No pictures belong in the copy. Restate the rest of the data exactly.

########

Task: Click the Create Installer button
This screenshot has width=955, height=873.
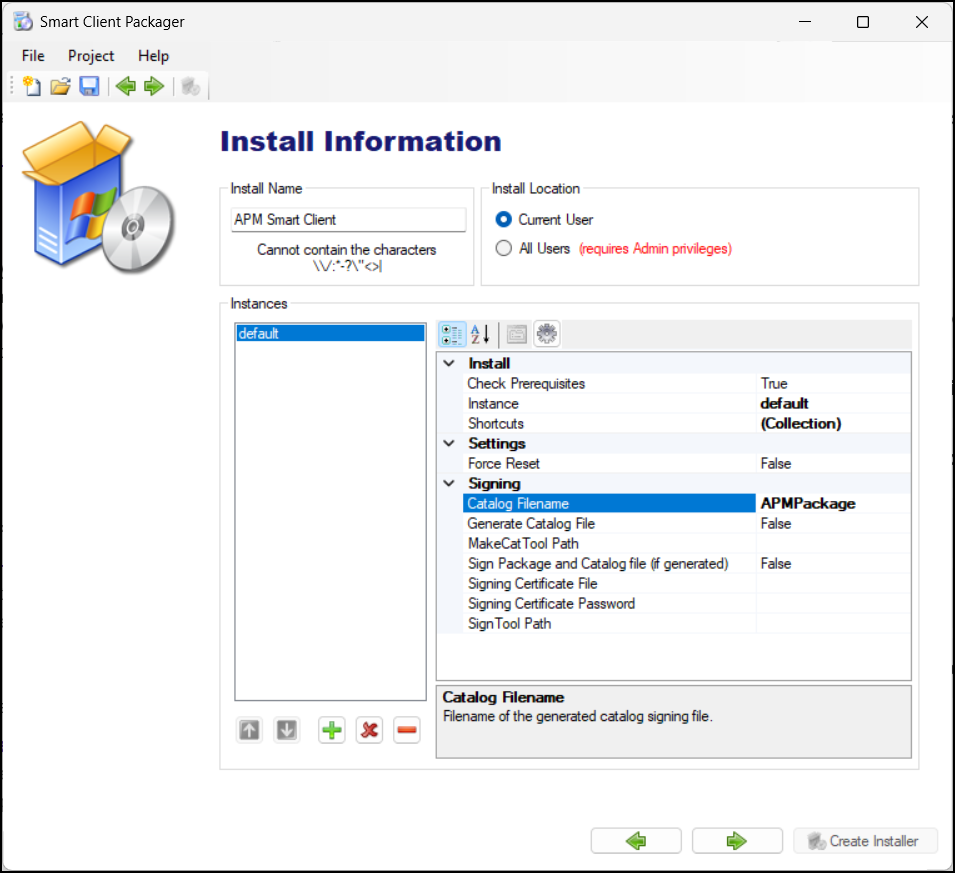Action: tap(865, 841)
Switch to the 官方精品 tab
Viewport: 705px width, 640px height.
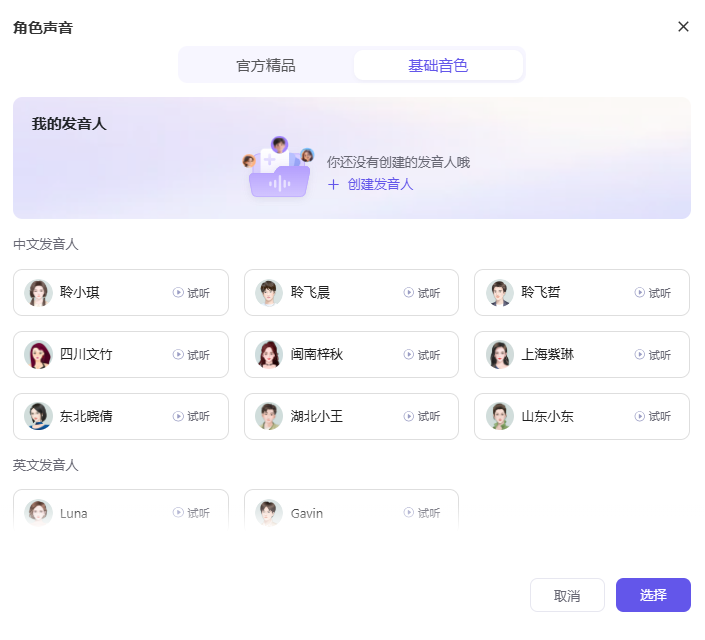(266, 66)
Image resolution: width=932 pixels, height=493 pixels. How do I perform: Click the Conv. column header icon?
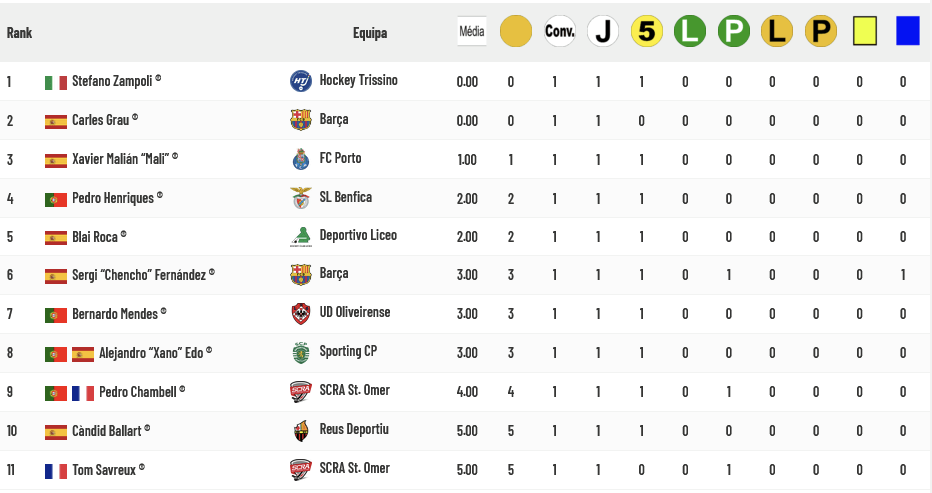[559, 32]
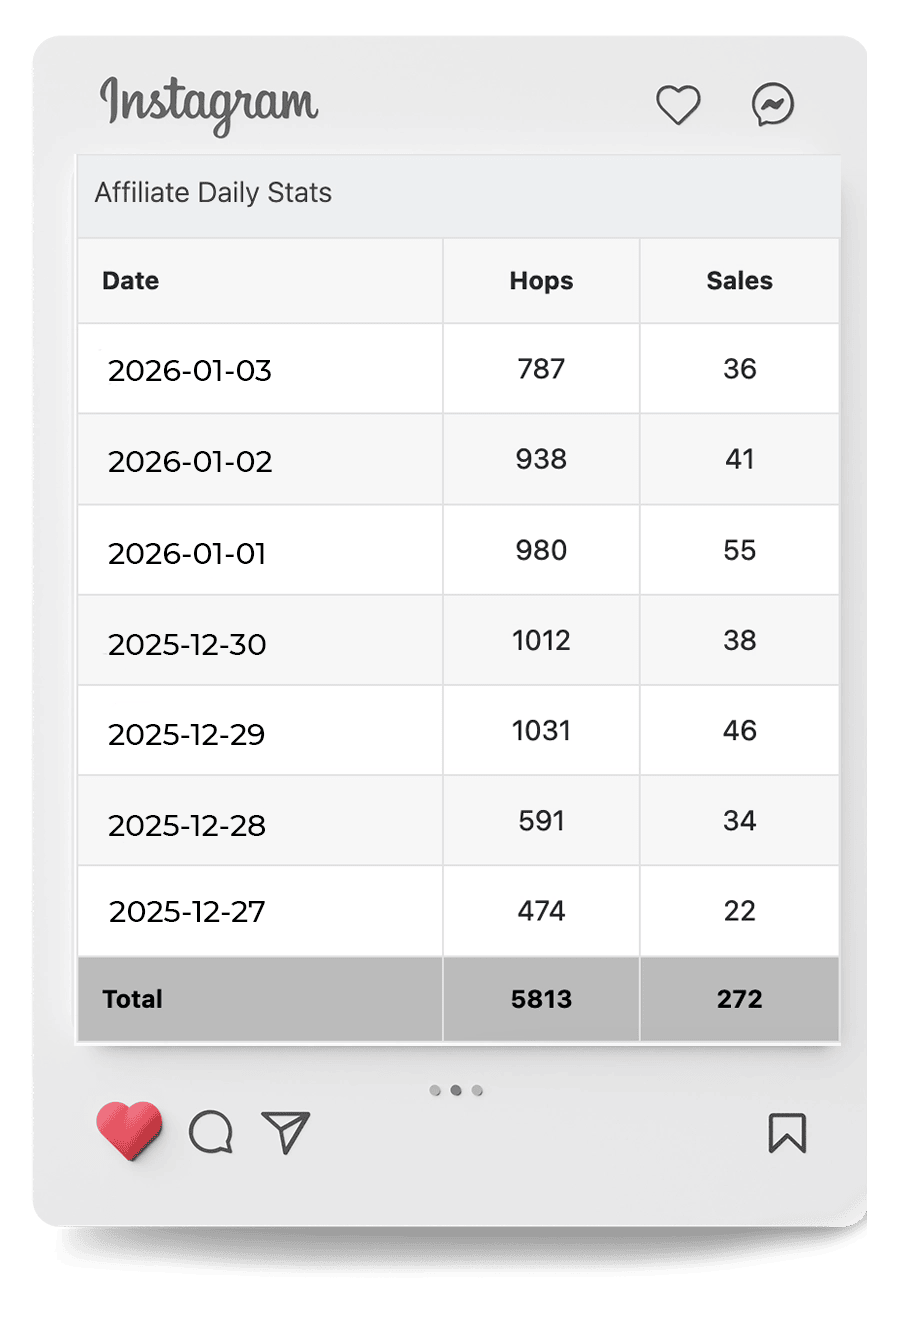Go to first carousel dot
This screenshot has width=900, height=1330.
tap(435, 1090)
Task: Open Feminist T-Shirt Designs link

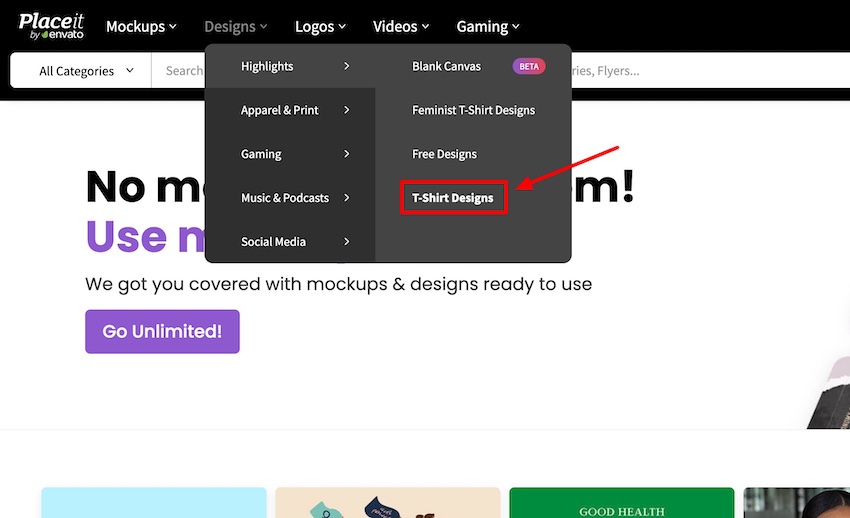Action: click(x=473, y=110)
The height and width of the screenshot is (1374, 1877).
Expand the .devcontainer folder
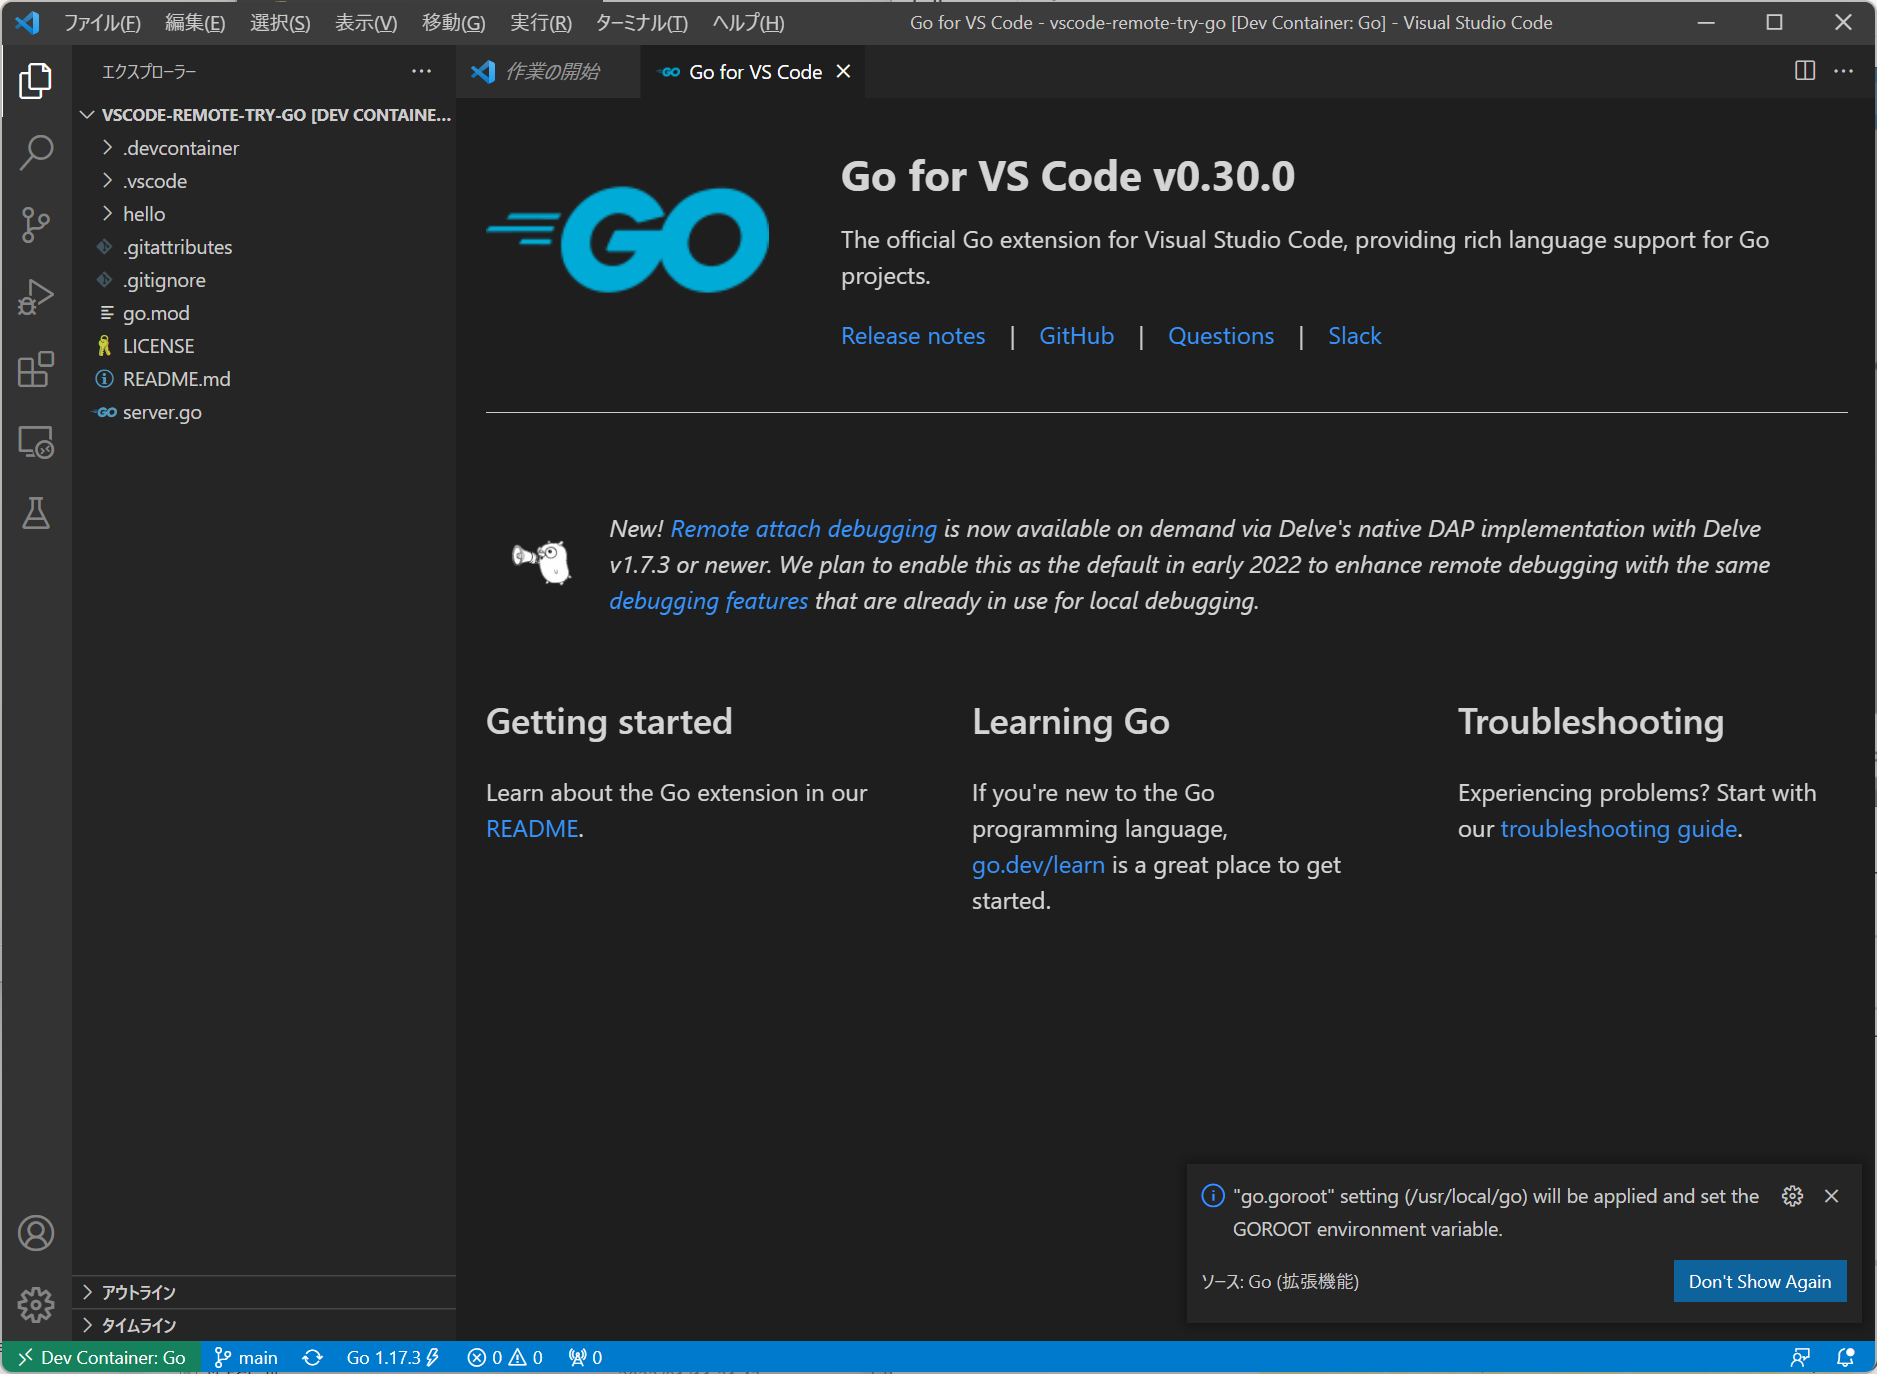coord(181,148)
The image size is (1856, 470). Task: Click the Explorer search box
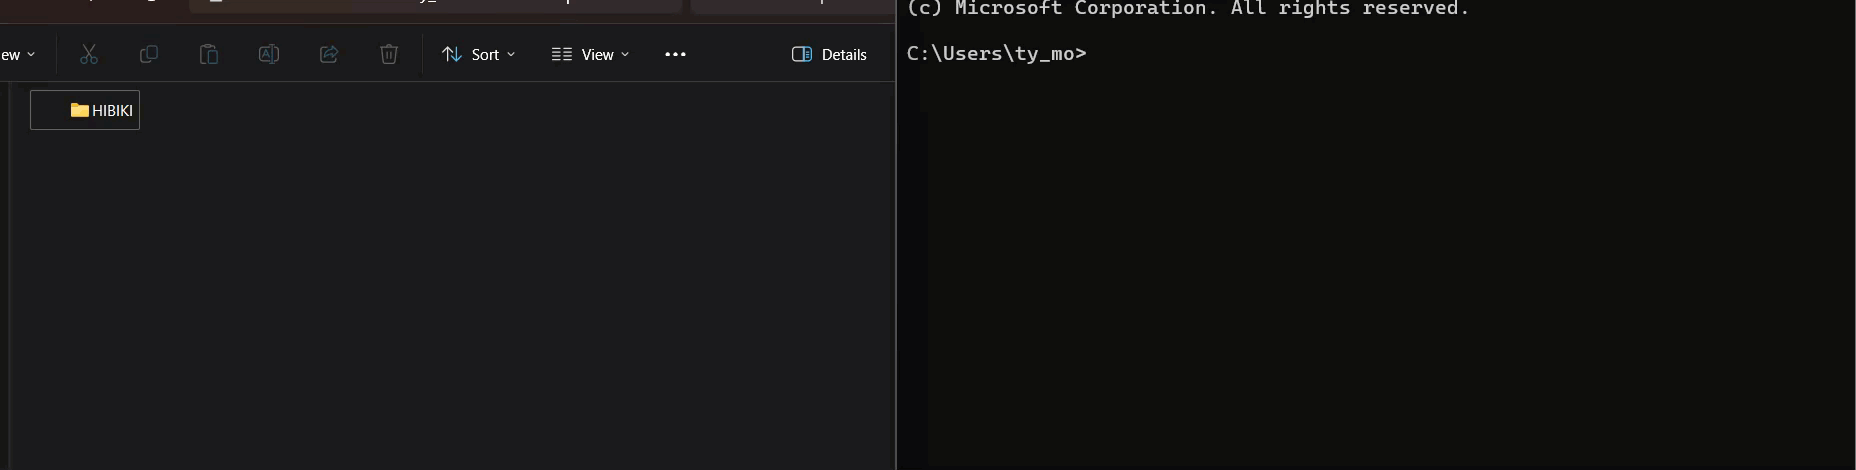(x=790, y=5)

########

*Your response*:
Task: Click the Create Installer button
This screenshot has width=955, height=873.
Action: tap(865, 841)
Switch to the 官方精品 tab
Viewport: 705px width, 640px height.
(266, 66)
Image resolution: width=932 pixels, height=493 pixels. How do I perform: Click the Conv. column header icon?
[559, 32]
Go to first carousel dot
This screenshot has width=900, height=1330.
tap(435, 1090)
Task: Open Feminist T-Shirt Designs link

Action: click(x=473, y=110)
The height and width of the screenshot is (1374, 1877).
Expand the .devcontainer folder
coord(181,148)
The image size is (1856, 470). Task: Click the Explorer search box
(x=790, y=5)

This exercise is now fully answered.